I went to the LCMS church service and Sunday school class last Sunday morning.
A. At the LCMS service, the pastor preached about John 8:33-38. Jesus is appearing before Pontius Pilate, the Roman governor of Judea. The two interact about whether Jesus is a king, and Jesus states that his kingdom is not of this world. “So you are a king””, Pilate responds. Jesus then affirms that he (Jesus) came into the world to be a king and to bear witness to the truth, and that anyone who is of the truth listens to him. Pilate replies, “What is truth?”
The pastor speculated that Pilate, somewhere inside, may have hoped that Jesus was who Jesus claimed to be: a different kind of king. During this time, Tiberius was emperor. Tiberius did not particularly want to be emperor and let his mother and certain subordinates govern, so Pilate was not entirely sure who was in charge and whom to appease.
The pastor talked about how many treat truth as foggy. We live in a postmodern era, and the pastor quoted a performance artist, who asked why one person’s experience of something should be considered more authoritative than anyone else’s. Moreover, we rationalize to avoid ill consequences or to feel better about ourselves. The pastor’s ultimate point was that Christians live with the embodiment of truth, Jesus Christ, who observed God’s commands of truth and saves us.
B. The youth pastor talked about how it was conventional for people to fight to be king, but Jesus is unusual in that he laid aside his kingly glory to give others the crown.
C. The Sunday school class got into the Nestorian controversy in the fifth century and the seventh century controversy over whether Jesus had one or two wills.
Nestorius was the bishop of Constantinople, which was a significant and prominent position, as Constantinople was the capital of the Roman empire. Nestorius believed that Jesus had a divine nature and a human nature, but he saw the two natures as like two boards glued together side by side: they did not mix with each other. He also opposed calling Mary the bearer of God, saying that it was more accurate to call her the bearer of Christ. Cyril of Alexandria opposed Nestorius on this, maintaining that Mary was the bearer of God by being bearer of the God-man. Not long after Cyril died, the Council of Chalcedon sought a solution to the controversy, declaring that Jesus had a divine nature and a human nature that were distinct and yet in one person. The divine nature influences the human nature without overwhelming it.
The teacher told a story about Cyril. Cyril was a cantankerous man. After he died, one person wrote to another person, saying that Cyril is with the angels. “Let’s hope they don’t send him back!”, the other person said.
In Matthew 26:39, Jesus asks God, if it is possible, to take from him the cup of suffering and death that he is about to experience, but Jesus then says, “Not my will, but yours be done.” The question Christians asked on the basis of this passage is whether Jesus has a will that differs from that of God the Father. In the seventh century, Maximus the Confessor and the pope, Martin, affirmed that Jesus had two wills, one divine and one human. The emperor, however, held that Jesus only had one will. Maximus’ tongue was cut out and his right hand was mutilated, so that he would neither speak nor write.
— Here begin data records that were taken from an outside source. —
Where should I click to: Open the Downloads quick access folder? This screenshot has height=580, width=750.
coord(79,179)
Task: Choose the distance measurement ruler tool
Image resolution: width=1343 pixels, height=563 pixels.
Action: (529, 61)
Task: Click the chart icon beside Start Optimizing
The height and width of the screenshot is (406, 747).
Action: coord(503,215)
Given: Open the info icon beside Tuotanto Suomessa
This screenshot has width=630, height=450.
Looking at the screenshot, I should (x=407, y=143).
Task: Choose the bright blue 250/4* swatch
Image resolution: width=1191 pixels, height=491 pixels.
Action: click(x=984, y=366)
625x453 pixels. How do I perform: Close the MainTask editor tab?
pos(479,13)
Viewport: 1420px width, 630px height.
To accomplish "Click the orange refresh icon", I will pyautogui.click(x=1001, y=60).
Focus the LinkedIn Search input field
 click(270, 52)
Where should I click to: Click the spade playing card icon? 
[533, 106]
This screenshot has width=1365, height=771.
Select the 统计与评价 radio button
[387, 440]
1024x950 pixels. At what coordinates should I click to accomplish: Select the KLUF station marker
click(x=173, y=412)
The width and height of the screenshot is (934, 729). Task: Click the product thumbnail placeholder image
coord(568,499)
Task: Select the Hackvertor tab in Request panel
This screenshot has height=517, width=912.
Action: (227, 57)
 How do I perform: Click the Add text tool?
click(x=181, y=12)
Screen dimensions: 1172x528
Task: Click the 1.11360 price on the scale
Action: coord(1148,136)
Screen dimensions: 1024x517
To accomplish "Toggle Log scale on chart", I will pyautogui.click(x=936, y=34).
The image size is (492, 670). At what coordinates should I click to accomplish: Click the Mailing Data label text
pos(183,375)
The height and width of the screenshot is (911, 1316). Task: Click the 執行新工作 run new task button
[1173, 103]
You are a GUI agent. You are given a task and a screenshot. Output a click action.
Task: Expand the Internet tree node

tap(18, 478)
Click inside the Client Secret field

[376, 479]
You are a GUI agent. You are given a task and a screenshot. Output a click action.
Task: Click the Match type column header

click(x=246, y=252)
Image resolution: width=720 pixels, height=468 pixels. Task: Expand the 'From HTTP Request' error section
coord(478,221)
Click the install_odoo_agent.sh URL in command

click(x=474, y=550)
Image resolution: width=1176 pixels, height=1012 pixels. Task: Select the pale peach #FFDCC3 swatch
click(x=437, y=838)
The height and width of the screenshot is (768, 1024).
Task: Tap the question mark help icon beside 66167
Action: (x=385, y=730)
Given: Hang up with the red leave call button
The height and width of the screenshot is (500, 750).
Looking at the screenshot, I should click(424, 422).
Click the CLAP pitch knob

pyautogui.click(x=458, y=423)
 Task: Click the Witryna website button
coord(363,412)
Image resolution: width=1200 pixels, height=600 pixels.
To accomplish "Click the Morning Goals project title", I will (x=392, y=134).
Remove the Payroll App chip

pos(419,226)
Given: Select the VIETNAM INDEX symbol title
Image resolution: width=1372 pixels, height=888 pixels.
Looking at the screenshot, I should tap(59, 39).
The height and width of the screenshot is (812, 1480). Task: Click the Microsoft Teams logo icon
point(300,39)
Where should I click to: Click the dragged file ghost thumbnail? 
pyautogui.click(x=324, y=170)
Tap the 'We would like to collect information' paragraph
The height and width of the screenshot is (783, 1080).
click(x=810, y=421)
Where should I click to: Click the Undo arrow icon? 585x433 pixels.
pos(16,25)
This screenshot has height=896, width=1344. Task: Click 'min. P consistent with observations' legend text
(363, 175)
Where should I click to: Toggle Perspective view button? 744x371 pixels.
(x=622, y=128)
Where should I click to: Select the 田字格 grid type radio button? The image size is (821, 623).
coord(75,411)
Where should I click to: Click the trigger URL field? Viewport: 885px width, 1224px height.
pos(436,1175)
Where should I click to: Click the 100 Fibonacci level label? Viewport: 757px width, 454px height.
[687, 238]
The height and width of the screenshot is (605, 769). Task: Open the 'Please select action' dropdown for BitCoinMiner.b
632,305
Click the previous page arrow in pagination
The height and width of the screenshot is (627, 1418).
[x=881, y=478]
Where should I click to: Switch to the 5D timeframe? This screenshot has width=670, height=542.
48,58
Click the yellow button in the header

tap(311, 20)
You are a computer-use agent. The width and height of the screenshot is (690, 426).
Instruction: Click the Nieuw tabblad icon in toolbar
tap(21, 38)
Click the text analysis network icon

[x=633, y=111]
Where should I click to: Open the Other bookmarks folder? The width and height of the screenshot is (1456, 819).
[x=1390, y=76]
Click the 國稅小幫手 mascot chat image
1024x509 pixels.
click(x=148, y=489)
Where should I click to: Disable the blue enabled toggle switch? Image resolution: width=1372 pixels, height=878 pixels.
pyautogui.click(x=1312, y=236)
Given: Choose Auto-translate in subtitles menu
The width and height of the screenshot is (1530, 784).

According to the teacher, the rationale behind Maximus’ position was that Jesus had to have free will, like human beings, in order to assume and to transform human nature. God could have unilaterally gotten rid of sin, but the fact that God became a man indicated that God sought to do so by assuming and transforming human nature. To be truly human, Jesus had to have free will: the ability to say “no” to God.
The rationale of the monothelite (one will) position was probably that Jesus was God and thus only had a divine will. I do not know how it interpreted Matthew 26:39. I read ahead on that Robert Wilken article we are going through, and the two-will position held that, ultimately, Jesus’ will was not separate from that of the Father because Jesus submitted to the Father. That sounds like a way that “one-will” advocates could explain away Matthew 26:39: by saying that Jesus’ two wills were actually only one will. But apparently it was the position of the “two-will” people.
As is often the case, people in the class wonder why ancient Christians were so worried about these issues. Why not simply accept what the Bible says—-that Jesus was human and divine—-without trying to understand how that was the case? The teacher’s response has been that humans are thinking beings, and that our interpretation of the Bible benefits from two thousand years of Christian history, which contains such struggles. Maybe. I just wonder what headway the church fathers made. I have long agreed with Wilken that the Chalcedonian council artificially acknowledged and tried to hold together tensions, without explaining how the tensions conceptually hold together. Reading ahead after I came home, I see that debates continued after Chalcedon, so I wonder if they ever reached a solution.